> Exercise materials:
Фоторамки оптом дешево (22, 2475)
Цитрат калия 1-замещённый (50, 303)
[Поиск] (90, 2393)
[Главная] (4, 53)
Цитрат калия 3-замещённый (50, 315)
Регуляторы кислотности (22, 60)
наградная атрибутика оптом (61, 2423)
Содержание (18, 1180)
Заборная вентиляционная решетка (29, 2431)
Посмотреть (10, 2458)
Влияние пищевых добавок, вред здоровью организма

...

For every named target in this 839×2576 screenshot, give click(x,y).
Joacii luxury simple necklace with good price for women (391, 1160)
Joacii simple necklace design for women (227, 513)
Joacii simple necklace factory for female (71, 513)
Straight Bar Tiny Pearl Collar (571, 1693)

> Assignment: Only the lines of the data holding the string "Joacii" are wanted; copy each of them.

> Answer for this exercise:
Joacii luxury simple necklace with good price for women (391, 1160)
Joacii simple necklace design for women (227, 513)
Joacii simple necklace factory for female (71, 513)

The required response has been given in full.